* [What is being asked] Within the listing below, the lines to output run from the one containing "Task: Select the paint format roller tool" through the one containing "The width and"; copy them exactly and nothing else.

* [Data]

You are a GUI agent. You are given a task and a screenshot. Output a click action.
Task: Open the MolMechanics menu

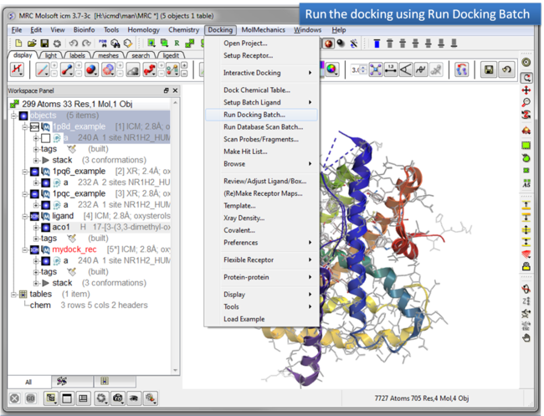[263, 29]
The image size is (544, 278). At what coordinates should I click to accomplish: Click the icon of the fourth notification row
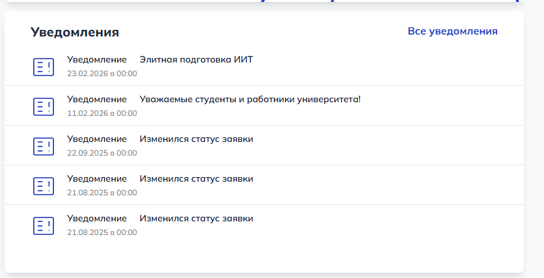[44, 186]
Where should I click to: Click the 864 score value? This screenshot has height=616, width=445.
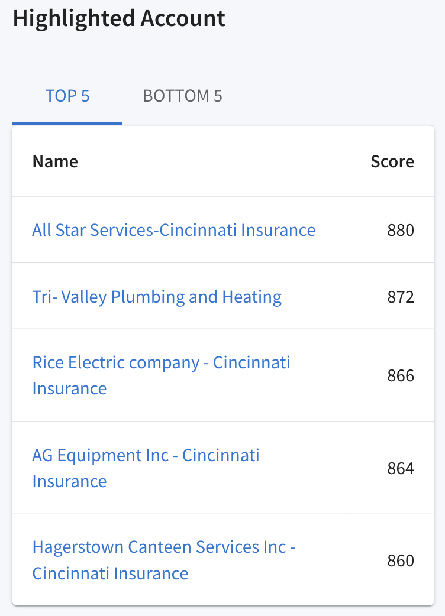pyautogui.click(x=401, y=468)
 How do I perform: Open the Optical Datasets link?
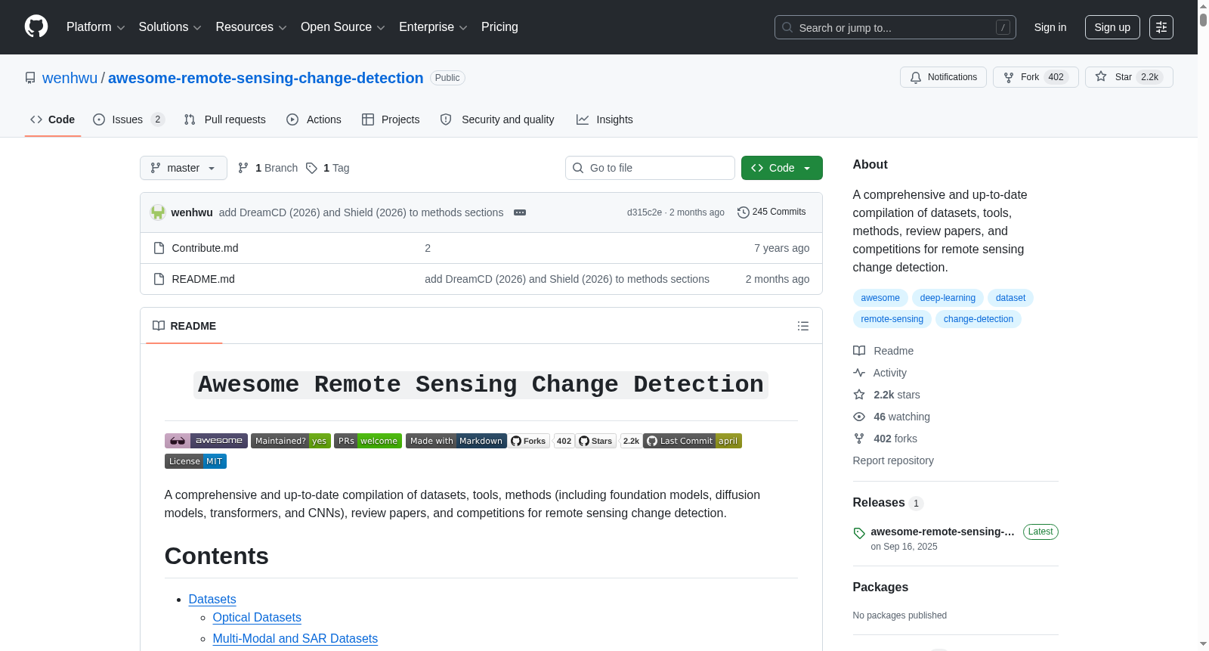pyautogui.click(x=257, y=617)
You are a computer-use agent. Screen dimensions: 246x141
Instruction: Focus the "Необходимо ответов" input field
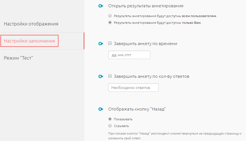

* * *

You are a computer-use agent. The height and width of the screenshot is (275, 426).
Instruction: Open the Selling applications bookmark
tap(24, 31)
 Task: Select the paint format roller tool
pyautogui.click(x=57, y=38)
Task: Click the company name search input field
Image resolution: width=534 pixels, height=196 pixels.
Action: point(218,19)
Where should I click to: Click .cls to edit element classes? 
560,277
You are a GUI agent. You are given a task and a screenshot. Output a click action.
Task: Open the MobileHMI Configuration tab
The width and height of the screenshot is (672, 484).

--

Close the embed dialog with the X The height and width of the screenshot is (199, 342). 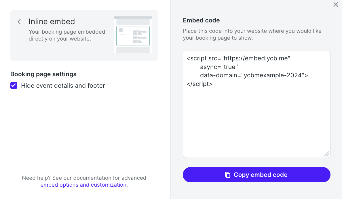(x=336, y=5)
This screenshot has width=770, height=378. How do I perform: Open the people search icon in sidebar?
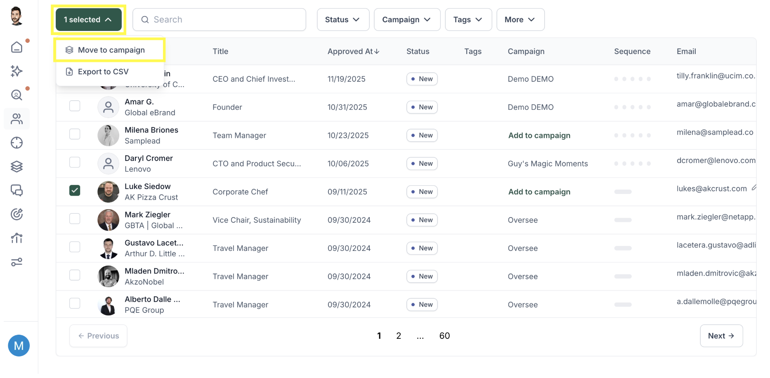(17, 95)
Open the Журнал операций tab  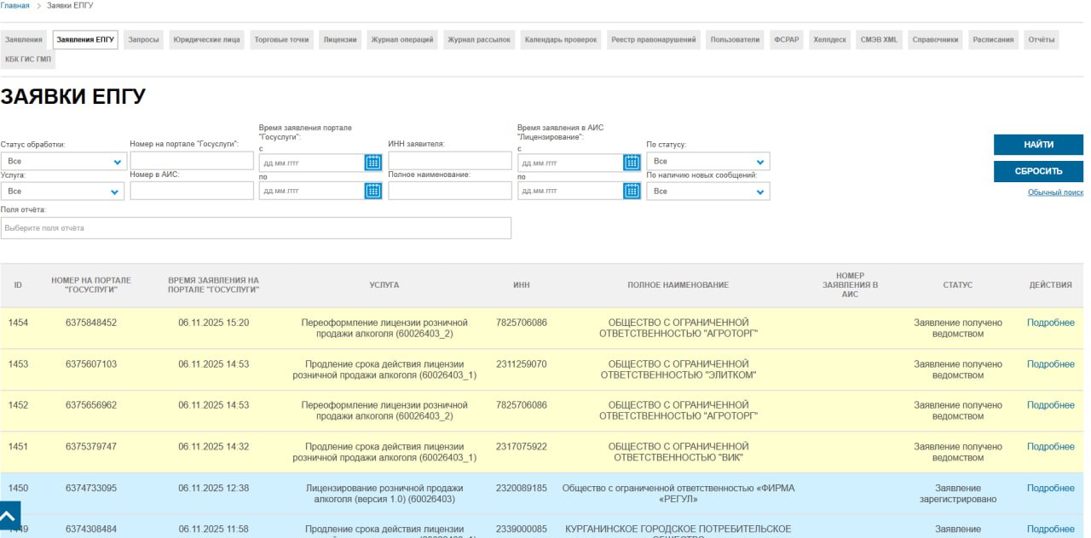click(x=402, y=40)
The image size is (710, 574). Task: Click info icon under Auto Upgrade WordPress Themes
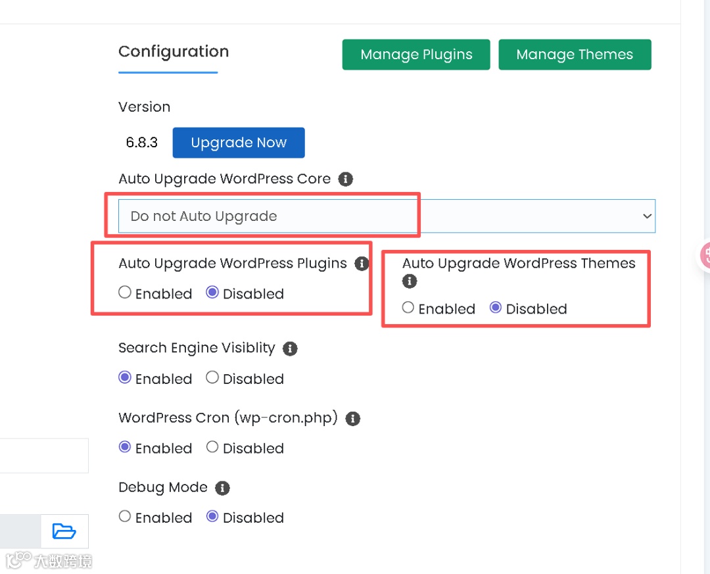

* [Response to the exercise]
 Task: Select the paint format roller tool
pyautogui.click(x=57, y=38)
Task: Click the company name search input field
Image resolution: width=534 pixels, height=196 pixels.
Action: point(218,19)
Where should I click to: Click .cls to edit element classes? 
560,277
You are a GUI agent. You are given a task and a screenshot. Output a click action.
Task: Open the MobileHMI Configuration tab
The width and height of the screenshot is (672, 484).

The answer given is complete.